I gave him a hug so huge, he was left cold from it. I got a little damped too, so we rushed back inside, where big plates of noodles, draped with red sauce relished on the ragged couch, invited us. We stayed there all day, it seemed. Shadows from the Jacaranda trees passed through the windows and across the room while Jack whispered several tales that made me giggle out loud.
Then he stopped it and everything in the room was dead. He stared at me and I smiled back; once he reached for my hand to hold gently.
"Seth... you're a beautiful boy..." he told me, kissing my cheek and chin. I was confused then, and so I said to him, with his cutting lips on my neck,
"I don't understand, Jack... Jack?" He forced himself onto my chest--hard.
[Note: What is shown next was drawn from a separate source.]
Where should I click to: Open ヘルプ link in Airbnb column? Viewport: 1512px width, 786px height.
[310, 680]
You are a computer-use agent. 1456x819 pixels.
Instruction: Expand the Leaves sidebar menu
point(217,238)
"I'll understand for you," he whispered. I glimpsed a tiny flicker of light through the Jacarandas, who gathered around the window to spectate us. Their violently violet blossoms falling into small whispers of each other at every gasp I would plead. My face, like the wet day, mourned hot and long trying to push his lanky, stiff body away, but it was too hard. That would only anticipate his urgency to my neck again.
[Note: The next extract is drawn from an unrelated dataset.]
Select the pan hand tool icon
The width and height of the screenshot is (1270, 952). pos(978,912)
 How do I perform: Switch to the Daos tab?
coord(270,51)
"Seth..." he murmured. I didn't answer. "...beautiful Seth," he muttered again and again. "I love you... I want you to know that OK, Seth?...Seth..."
"Neville..." I didn't know what else to say and he wouldn't answer. Instead, his hands became creepy, pink spiders on my tiny thighs eating away at my flesh. He consumed them quickly and moved on--to what? I don't know. All the hurt left in me, pushed him away, but only for a moment. He clenched my arm and tossed me off the brown plush, and I hit my head on the floor. I saw blackness, but all my other senses remained. Especially my taste. He was menacing poison in my mouth.
I could feel the trees' shadows swing back and forth across our bodies and sensed that it would soon be over after he lunged at my backside and hurt me there. Then the chimes expressed, abruptly, my pain all over.
"It's OK..." he whispered. "...this is OK". Suddenly, I didn't like his whispers any more. They were harsh to my hearing and echoed like daggers in the drum of my ear and then it festered there. Soon after, some of the dark was blurred away and I gained only enough of my vision, to see him rush to the door, like a bolt, and then I went black again.
When I came to, from Jessa's fatal wails, there was pain in my stomach, my head, all of my back and between my thighs. She thought I was dead, I bet, and it didn't help me that she could see all of my bruises. All of them. So she was taken to the kitchen quick, for something to eat, after I dressed.
You can see the Jacarandas from each window in each room of the house, even the kitchen. So it was hard to hide from the blossoms waving, teasing at me in the wind. I'd never get away from them or that forgotten old couch or the memory of that day.
To this day, I stay as far from that brown couch as I can. It takes me closer and closer to that time. I find that I'm almost always there any way, and the trees and the leaves and the blossoms. They're there too. Talking about me; about the day; about those singes, those stains on my body. It hurts me to see those trees day after day because they know. They witnessed, but shadowed me from safety and the rest of the world. So I guess I blame the Jacarandas more than I do Jack. Actually I'm not sure. I can't eat spaghetti anymore though, and I'll never ever whisper again; I know this much.